• [What is expected] Turn the lines below into a numbered list, leaving out the blank lines.

[Records for locating described items]
• • • •
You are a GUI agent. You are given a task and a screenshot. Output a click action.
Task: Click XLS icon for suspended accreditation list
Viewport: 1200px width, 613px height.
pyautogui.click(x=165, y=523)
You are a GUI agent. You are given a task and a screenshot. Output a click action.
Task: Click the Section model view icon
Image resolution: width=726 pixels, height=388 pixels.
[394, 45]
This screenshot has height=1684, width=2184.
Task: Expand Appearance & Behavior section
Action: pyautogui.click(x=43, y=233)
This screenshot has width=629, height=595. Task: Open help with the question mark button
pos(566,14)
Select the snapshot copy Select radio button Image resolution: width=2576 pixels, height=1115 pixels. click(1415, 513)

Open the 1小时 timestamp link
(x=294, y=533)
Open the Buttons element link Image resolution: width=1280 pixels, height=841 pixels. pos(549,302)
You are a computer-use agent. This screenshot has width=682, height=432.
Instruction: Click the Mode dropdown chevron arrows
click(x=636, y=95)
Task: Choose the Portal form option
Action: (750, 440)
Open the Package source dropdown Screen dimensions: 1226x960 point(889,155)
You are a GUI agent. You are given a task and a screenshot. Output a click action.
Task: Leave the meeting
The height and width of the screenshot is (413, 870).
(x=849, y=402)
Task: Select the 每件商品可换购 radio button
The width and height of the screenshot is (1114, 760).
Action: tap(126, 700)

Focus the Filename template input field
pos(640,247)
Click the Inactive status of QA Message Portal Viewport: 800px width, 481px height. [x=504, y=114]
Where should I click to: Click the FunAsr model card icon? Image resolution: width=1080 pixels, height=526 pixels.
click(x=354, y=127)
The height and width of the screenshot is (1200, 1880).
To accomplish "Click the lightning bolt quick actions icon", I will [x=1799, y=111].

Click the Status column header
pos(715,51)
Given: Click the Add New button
• • • •
• [Exercise solution]
1. You are a GUI agent. You are given a task and a screenshot. Output a click action.
2. Task: Click XLS icon for suspended accreditation list
3. Viewport: 1200px width, 613px height.
4. pyautogui.click(x=165, y=523)
5. You are a GUI agent. You are given a task and a screenshot. Output a click action.
6. Task: Click the Section model view icon
7. Image resolution: width=726 pixels, height=388 pixels.
8. [394, 45]
9. This screenshot has height=1684, width=2184.
10. Task: Expand Appearance & Behavior section
11. Action: pyautogui.click(x=43, y=233)
12. This screenshot has width=629, height=595. Task: Open help with the question mark button
13. pos(566,14)
14. Select the snapshot copy Select radio button Image resolution: width=2576 pixels, height=1115 pixels. click(1415, 513)
15. Open the 1小时 timestamp link
16. (x=294, y=533)
17. Open the Buttons element link Image resolution: width=1280 pixels, height=841 pixels. pos(549,302)
18. You are a computer-use agent. This screenshot has width=682, height=432.
19. Instruction: Click the Mode dropdown chevron arrows
20. click(x=636, y=95)
21. Task: Choose the Portal form option
22. Action: (750, 440)
23. Open the Package source dropdown Screen dimensions: 1226x960 point(889,155)
24. You are a GUI agent. You are given a task and a screenshot. Output a click action.
25. Task: Leave the meeting
26. The height and width of the screenshot is (413, 870).
27. (x=849, y=402)
28. Task: Select the 每件商品可换购 radio button
29. The width and height of the screenshot is (1114, 760).
30. Action: tap(126, 700)
31. Focus the Filename template input field
32. pos(640,247)
33. Click the Inactive status of QA Message Portal Viewport: 800px width, 481px height. [x=504, y=114]
34. Where should I click to: Click the FunAsr model card icon? Image resolution: width=1080 pixels, height=526 pixels.
35. click(x=354, y=127)
36. The height and width of the screenshot is (1200, 1880).
37. To accomplish "Click the lightning bolt quick actions icon", I will [x=1799, y=111].
38. Click the Status column header
39. pos(715,51)
40. Given: Click the Add New button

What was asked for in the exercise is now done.